Skull Disco: Soundboy Punishments
I saw this on Boomkat a couple of weeks back and was really in two minds whether to bother or not. I have a fair amount of Dubstep (on CD, gah), but was beginning to feel like maybe I didn’t need to hear any more. I’ve found the thrill of the music to be intermittent: at times I really enjoy it, at others I’ve found its mid-range tempos seem to verge on the monotonous. (Gutter, if you’re reading this, please feel free to put me right.) I don’t claim to be an expert at all, so such views are probably the result of ignorance of the wider scene rather than representing anything like informed opinion. Despite those reservations, and to a large extent on impulse, I clicked away and ordered the Skull Disco compilation.
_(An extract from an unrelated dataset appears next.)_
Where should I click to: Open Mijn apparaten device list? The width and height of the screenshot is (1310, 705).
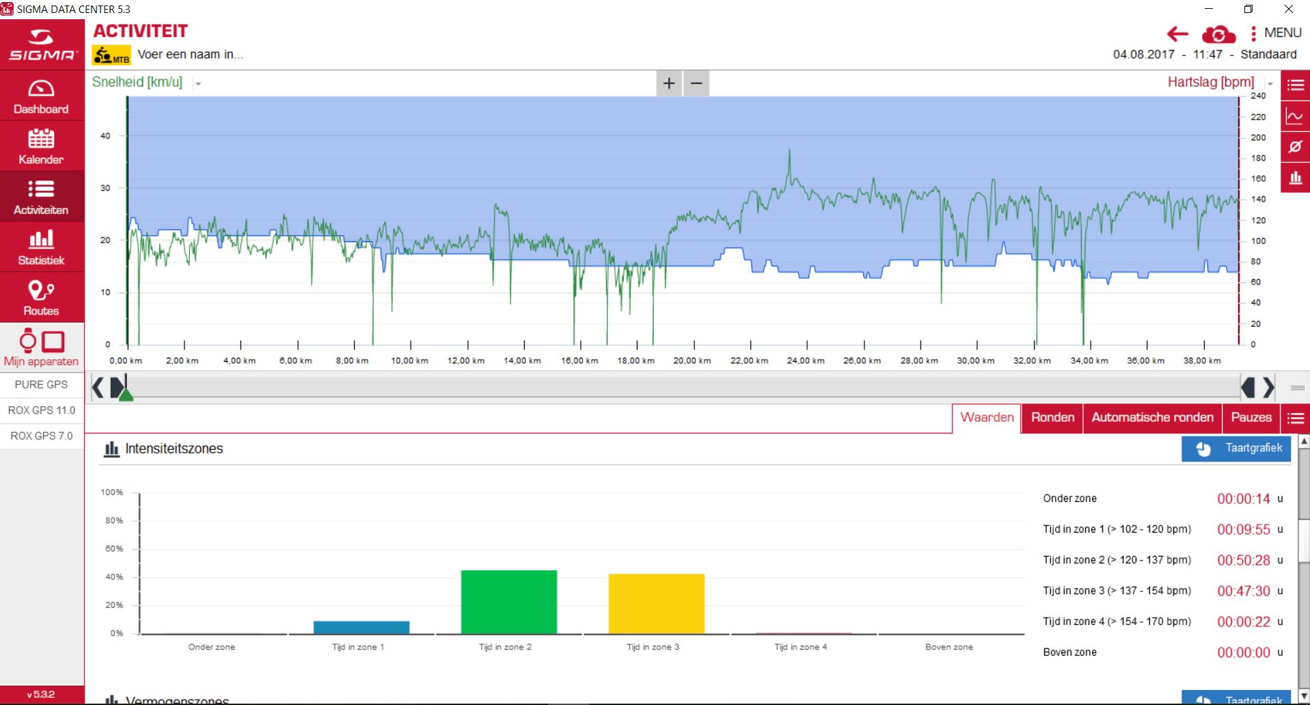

When, a week or so later, I opened the package I experienced the first of a couple of pleasant surprises. Unlike the standard Dubstep jewel case, here was a lovely gatefold card jacket with thick card sleeves for the two CDs. I liked the visual design as well – Skull Disco have a consistent label style courtesy of Zeke Clough, which seems to be a mixture of Robert Crumb, cod-Egyptian symbolism and touches of heavy metal arch-gothic. The only other comparably impressive Dubstep design strategy is the teen-subconscious erotica of Various Productions’ sleeves (designed by ). Playful and possibly ironic on the outside then, Skull Disco’s music both fulfils and wrong-steps expectations. The 19 tracks are all mid-paced and bass-heavy, so no surprises there. However, there’s a greater emphasis on percussive activity than other Dubstep I’m familiar with and the music is a strange mixture of formal patterns and playful inflection. Another strong impression, probably obliquely related to this, is the sense of space on these tracks – it’s positively airy but still manages to retain the genre’s characteristic eeriness. Unlike the compressed claustrophobia of, say, Memories of the Future, Skull Disco tracks feel like you’ve escaped prolonged incarceration only to find the world you’d longed for changed and you’ve become an outsider against your will. The feeling of space also means that the music’s samples and sound effects are powerful in inverse proporation to their understatedness.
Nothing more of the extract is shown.